What you will do
Each line in the data must be reproduced as written, except for any picture.

※

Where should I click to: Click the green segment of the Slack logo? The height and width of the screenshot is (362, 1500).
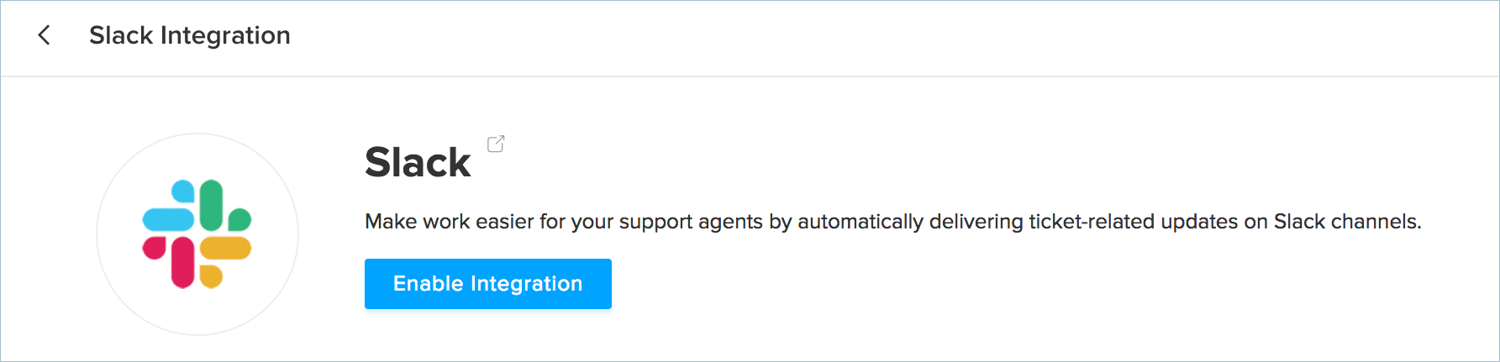(212, 205)
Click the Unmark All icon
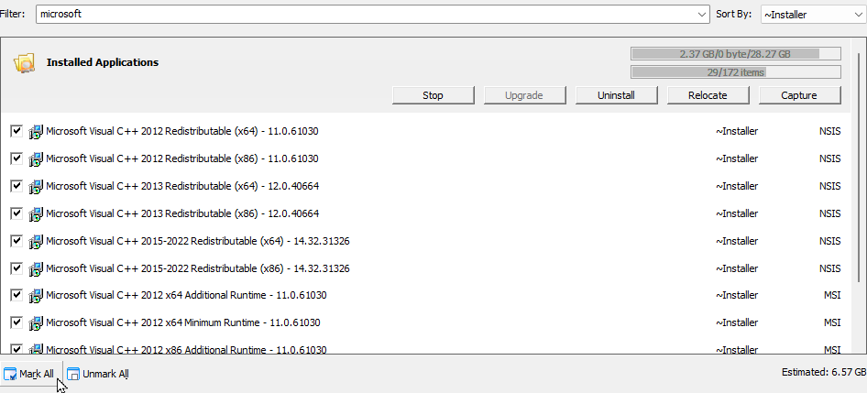The width and height of the screenshot is (867, 393). pos(73,374)
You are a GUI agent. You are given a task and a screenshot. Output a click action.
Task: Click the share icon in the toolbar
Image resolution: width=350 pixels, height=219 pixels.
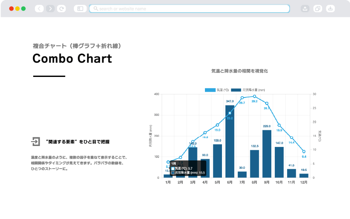pos(305,8)
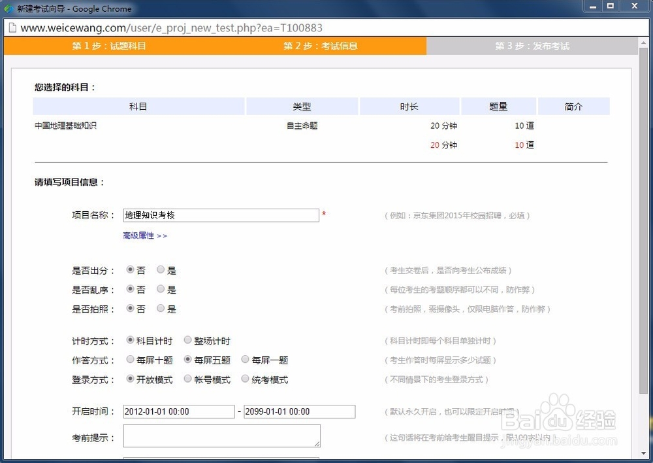The image size is (653, 463).
Task: Keep 开放模式 selected by clicking its radio
Action: pyautogui.click(x=130, y=379)
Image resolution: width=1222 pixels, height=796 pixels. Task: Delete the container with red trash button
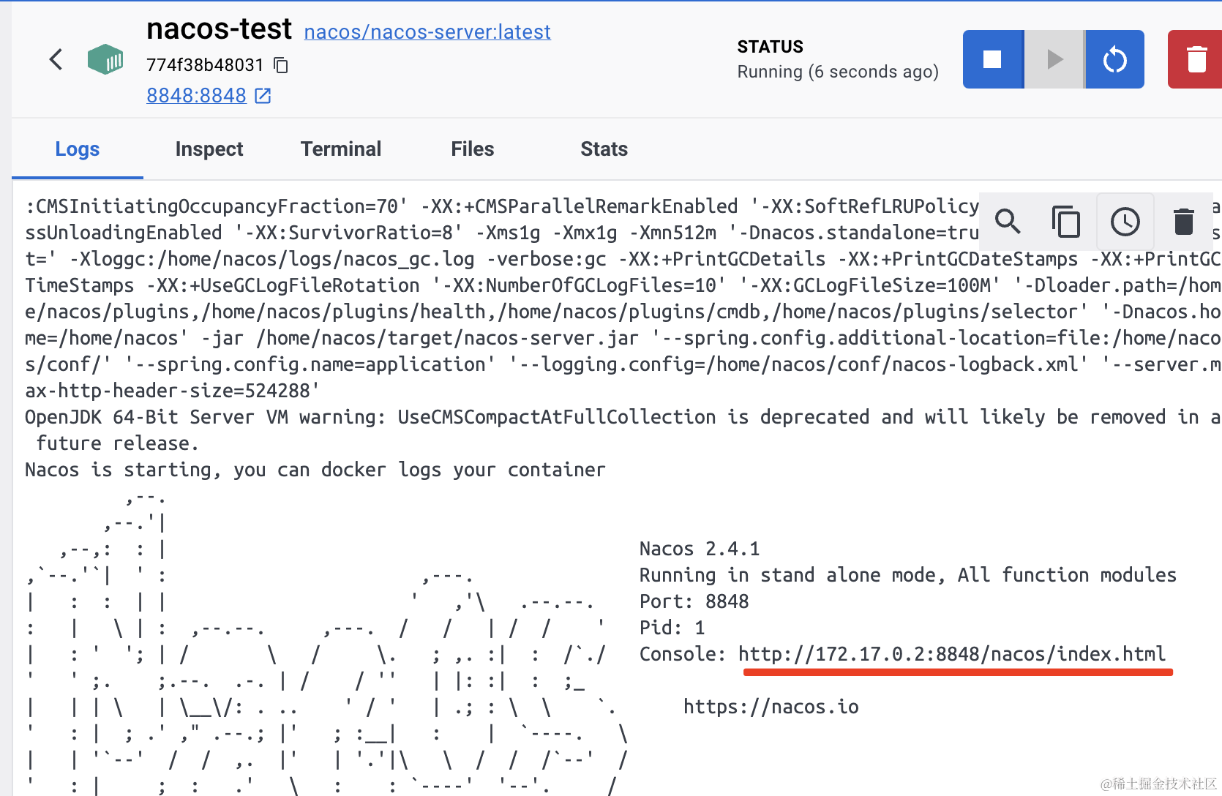(x=1196, y=59)
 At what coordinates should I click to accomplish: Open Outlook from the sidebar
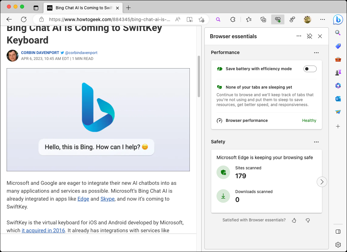(x=338, y=99)
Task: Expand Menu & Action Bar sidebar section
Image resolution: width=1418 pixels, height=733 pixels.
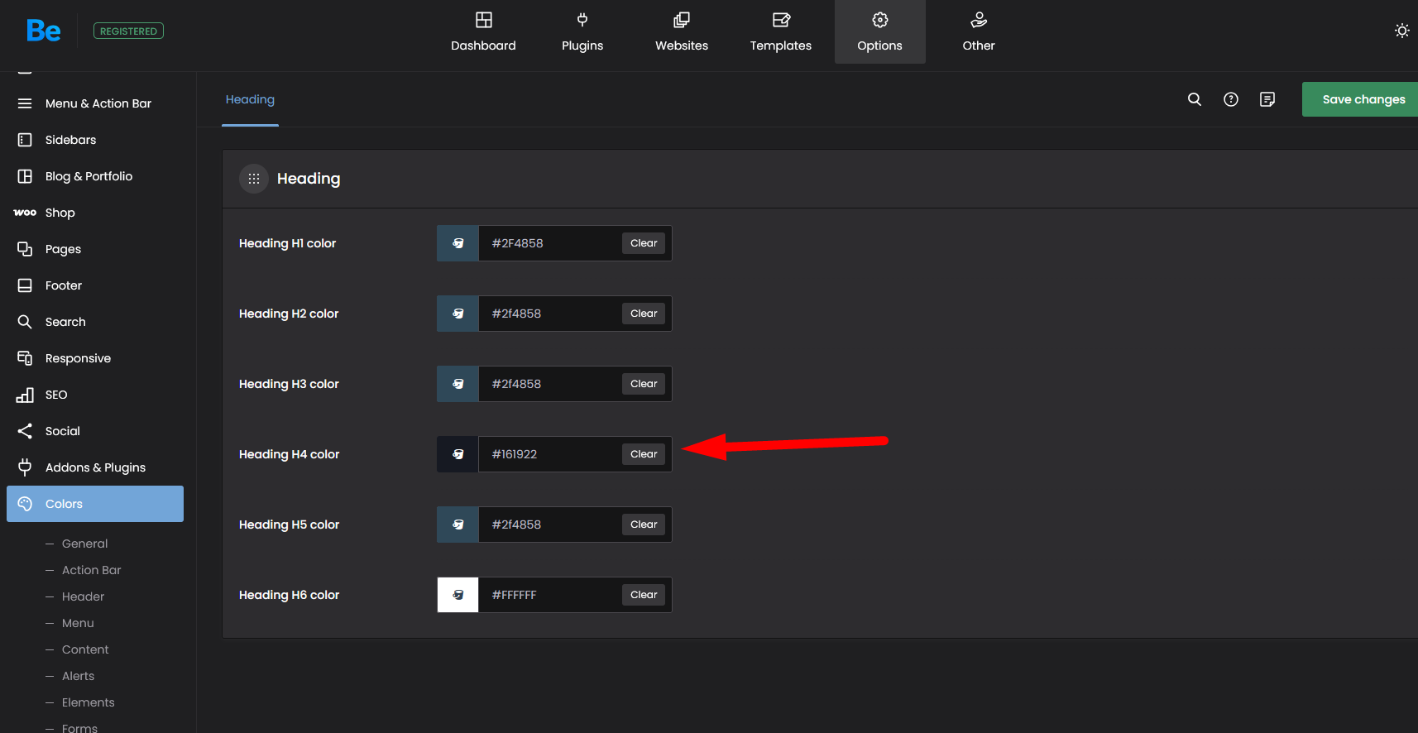Action: pos(98,103)
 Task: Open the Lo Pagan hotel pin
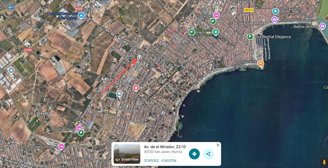click(216, 15)
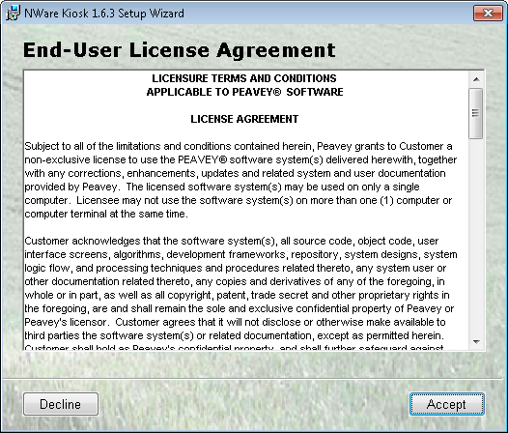Click the 'APPLICABLE TO PEAVEY® SOFTWARE' line

click(244, 92)
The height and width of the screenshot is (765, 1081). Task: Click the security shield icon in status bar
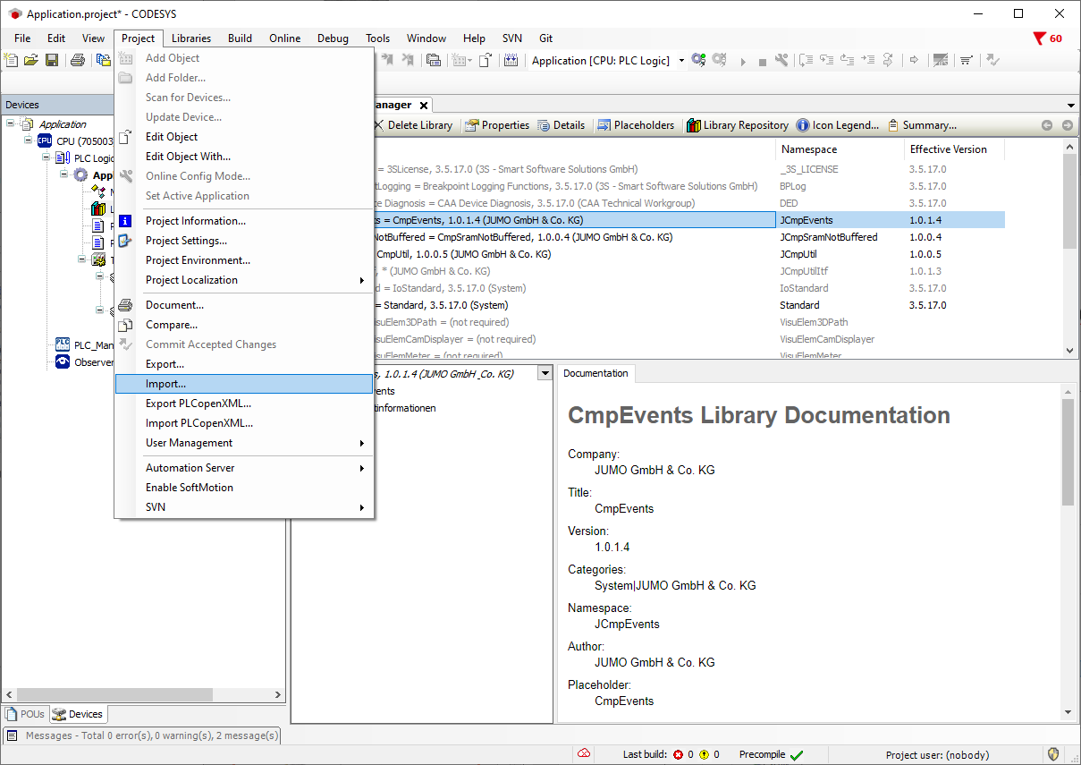coord(1053,754)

※

Task response
Where should I click to: Click the green segment of the Slack logo? The height and width of the screenshot is (362, 1500).
(212, 205)
Click the Unmark All icon
The width and height of the screenshot is (867, 393). pos(73,374)
You are a GUI agent. You are given a task and a screenshot. Output a click action.
Task: Click the share icon in the toolbar
Image resolution: width=350 pixels, height=219 pixels.
pos(305,8)
The image size is (653, 463).
Task: Keep 开放模式 selected by clicking its radio
Action: pyautogui.click(x=130, y=379)
Image resolution: width=1222 pixels, height=796 pixels. Task: Delete the container with red trash button
(x=1196, y=59)
 At what coordinates should I click to accomplish: Open Outlook from the sidebar
(x=338, y=99)
Task: Expand Menu & Action Bar sidebar section
Image resolution: width=1418 pixels, height=733 pixels.
Action: pos(98,103)
 Task: Open the Lo Pagan hotel pin
click(216, 15)
Click the 'APPLICABLE TO PEAVEY® SOFTWARE' line

click(244, 92)
The height and width of the screenshot is (765, 1081). Task: Click the security shield icon in status bar
coord(1053,754)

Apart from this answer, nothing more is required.